■ 課題一覧
- A) 足利尊氏と後醍醐天皇に関する本文を読み、次の問いに答えてください。
(i) 尊氏が京都を目指して東上を開始したのは何年ですか。
(ii) 尊氏が楠木正成を破った戦いは何ですか。
(iii) 後醍醐天皇は比叡山に立て籠もって、どれほどの期間抵抗しましたか。
- B) 足利尊氏と後醍醐天皇に関する本文から、「その後、足利尊氏が天皇に対し」から「あった屋敷に軟禁されました。」までの部分を、末尾の語句も含めて一字一句変えずに返してください。
- C) 足利尊氏と後醍醐天皇に関する本文の続きを、最後の文の後から書き継いでください。

■ 本文抜粋
= = =
その後、足利尊氏が天皇に対して反旗を翻し、いったんは敗れて九州に落ち延びますが、1336年(延元元)に京都を目指して東上を開始しました。

彼は京都防衛のために出陣してきた楠木正成を摂津の国の湊川の戦いで破り、京都を奪還。そして光明天皇を擁立し、自身は征夷大将軍となって室町幕府を開きます。

一方、天皇の座を追われた後醍醐天皇は、比叡山に立て籠もって半年間抵抗しますが、11月には尊氏と講和を結びます。

そして天皇のしるしである三種の神器を光明天皇に譲って、自身は花山院(今の京都御苑内にあった屋敷に軟禁されました。

ところが翌月、後醍醐は花山院を脱出し、伊勢にあった北畠親房と楠木一族の手引きで吉野へ逃れます。
= = =
■ 提供データ
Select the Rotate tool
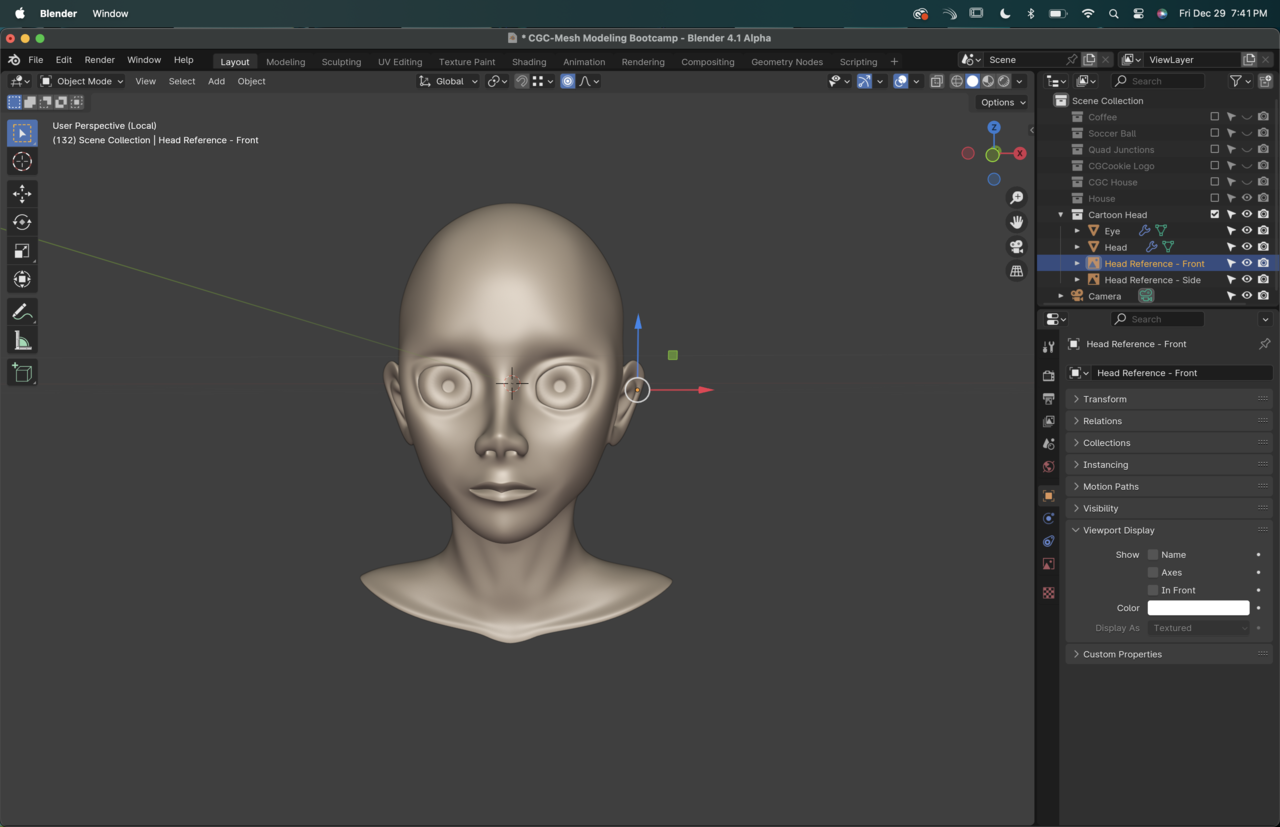The width and height of the screenshot is (1280, 827). 22,222
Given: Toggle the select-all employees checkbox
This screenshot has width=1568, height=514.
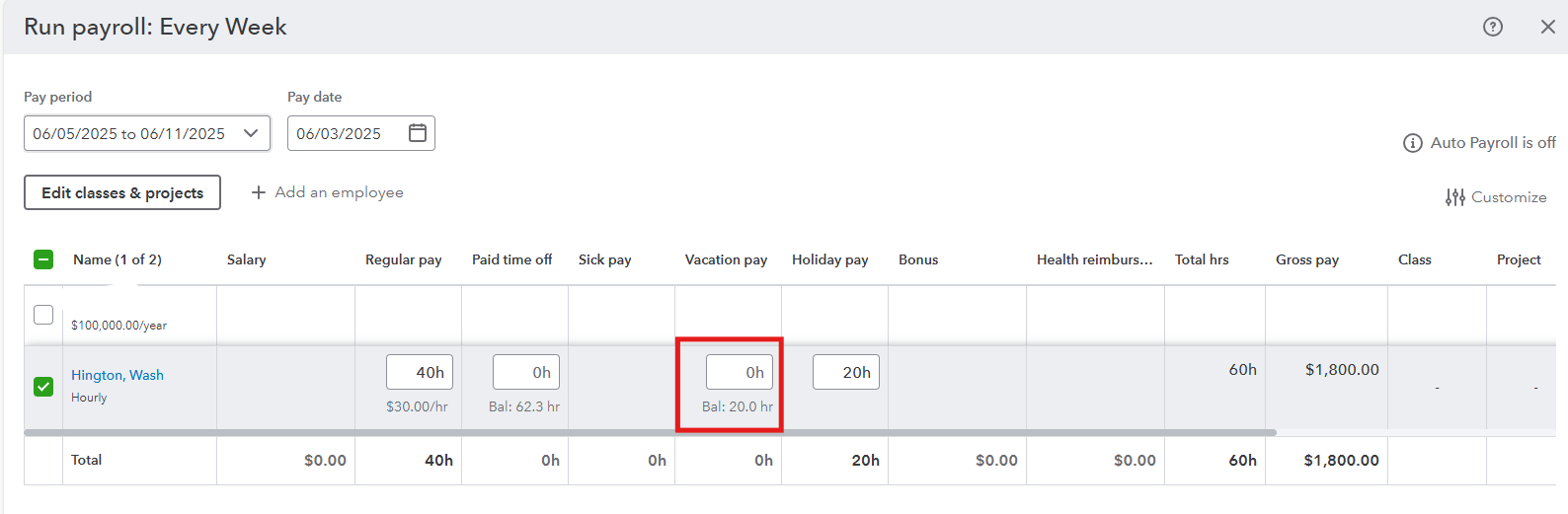Looking at the screenshot, I should 43,259.
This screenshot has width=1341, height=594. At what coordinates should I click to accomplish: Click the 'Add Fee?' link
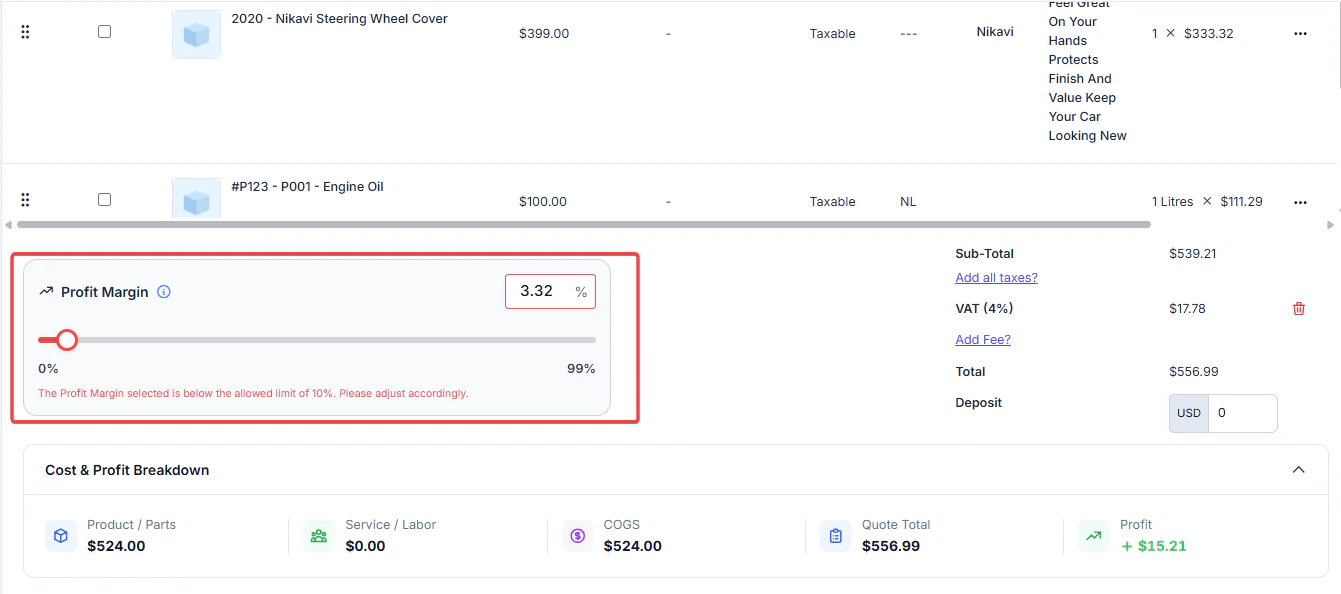click(x=983, y=340)
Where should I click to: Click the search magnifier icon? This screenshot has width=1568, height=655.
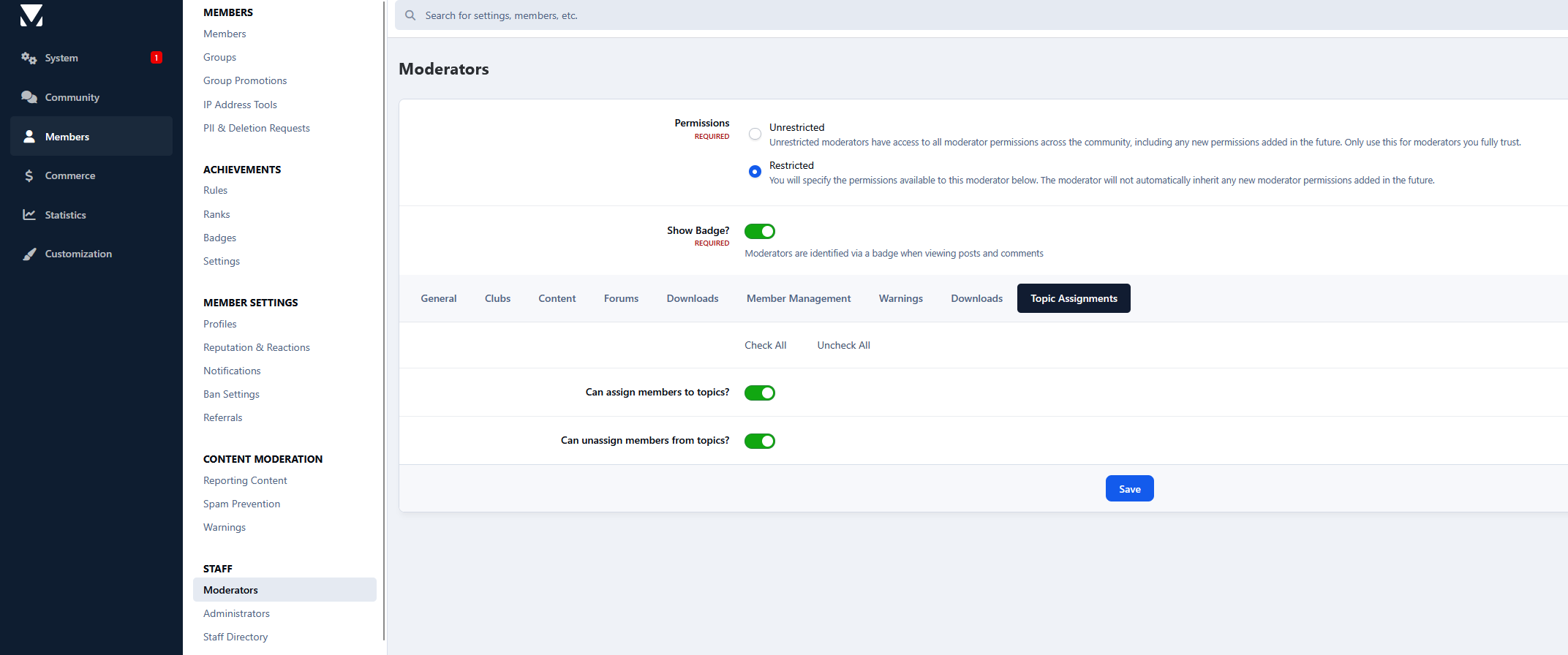click(410, 15)
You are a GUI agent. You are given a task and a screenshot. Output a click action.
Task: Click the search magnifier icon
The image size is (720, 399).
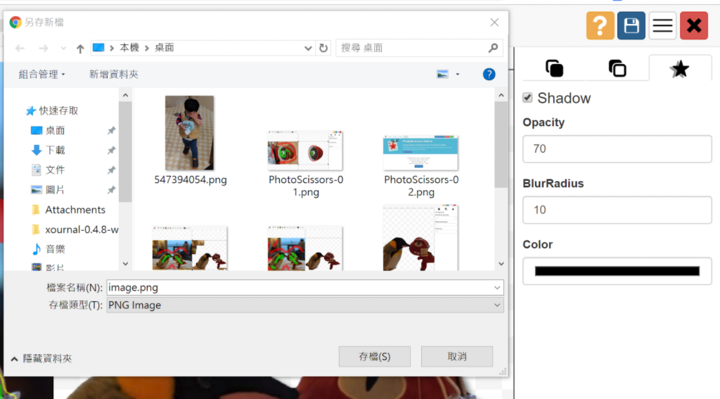coord(493,48)
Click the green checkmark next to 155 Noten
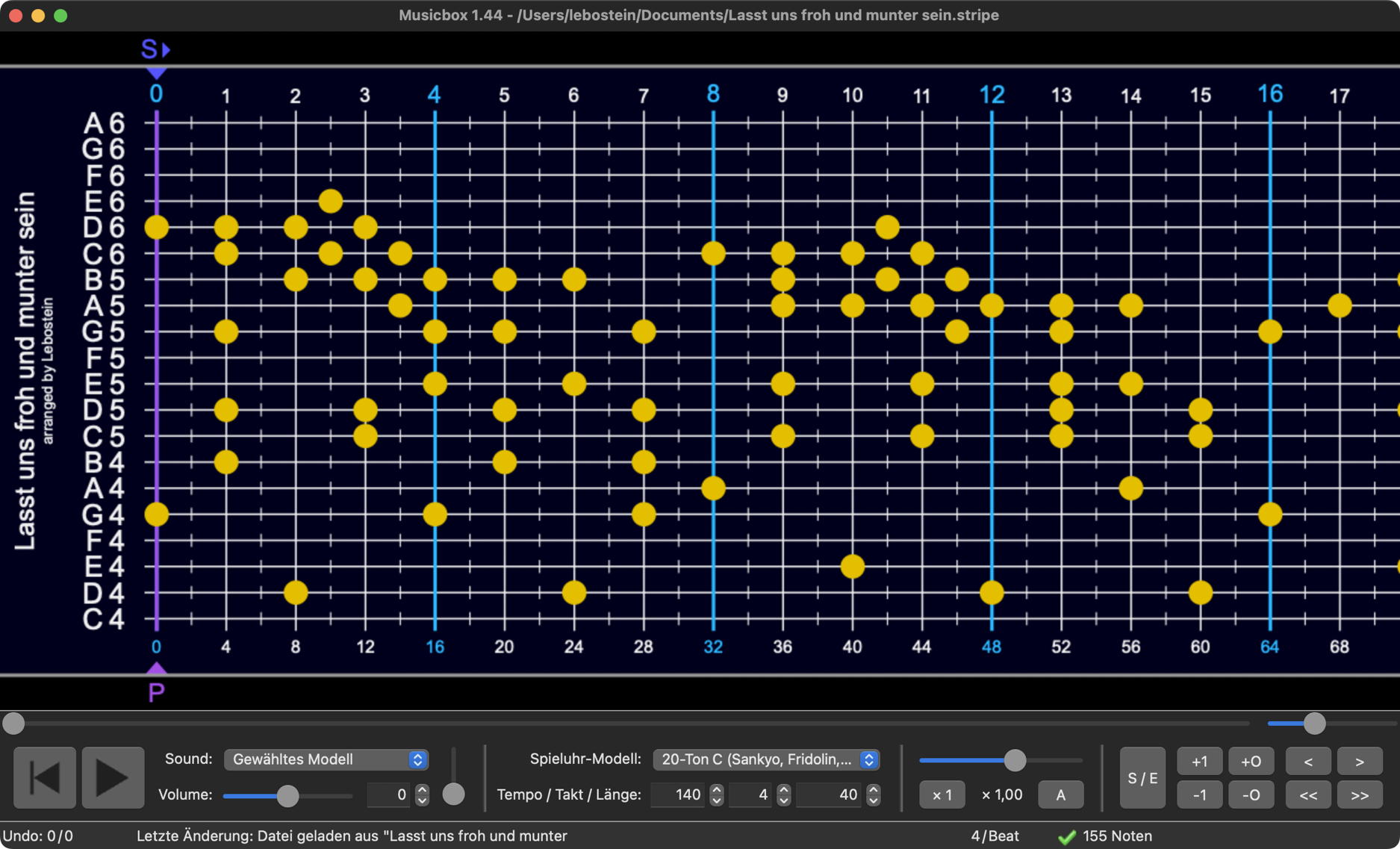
= = =
■ 課題別解答
- A)
(i) 1336年(延元元)
(ii) 摂津の国の湊川の戦い
(iii) 半年間

- B)
その後、足利尊氏が天皇に対して反旗を翻し、いったんは敗れて九州に落ち延びますが、1336年(延元元)に京都を目指して東上を開始しました。

彼は京都防衛のために出陣してきた楠木正成を摂津の国の湊川の戦いで破り、京都を奪還。そして光明天皇を擁立し、自身は征夷大将軍となって室町幕府を開きます。

一方、天皇の座を追われた後醍醐天皇は、比叡山に立て籠もって半年間抵抗しますが、11月には尊氏と講和を結びます。

そして天皇のしるしである三種の神器を光明天皇に譲って、自身は花山院(今の京都御苑内にあった屋敷に軟禁されました。

- C)
さらに、光明天皇に渡した三種の神器は偽物であるとして、自らの皇位の正当性を主張したうえ、「延元」という元号を復活して全国の武士に向けて足利討伐を呼びかけました。

このようにして、京都の北朝と吉野の南朝という二つの朝廷が並び立つ南北朝時代が始まったわけです。

ではそもそも、なぜ後醍醐天皇はここで「吉野」を根拠地としたのでしょうか。これにきちんと答えられる人は実は多くはいないでしょう。

■吉野は防御・補給に適していた

後醍醐天皇が新たな根拠地として吉野を選んだのは、おもに三つの理由があったと考えられています。


一つは、吉野が山岳地帯であり、地形的に攻められにくいことです。

吉野の南方には紀伊山地があり、南側の防衛を考慮する必要がなかったことに加え、西方は楠木一族が本拠とする河内・和泉に近いという位置関係にありました。

また、東は伊賀を通じて北畠親房のいる伊勢へ通じており、防御を固めやすかったのです。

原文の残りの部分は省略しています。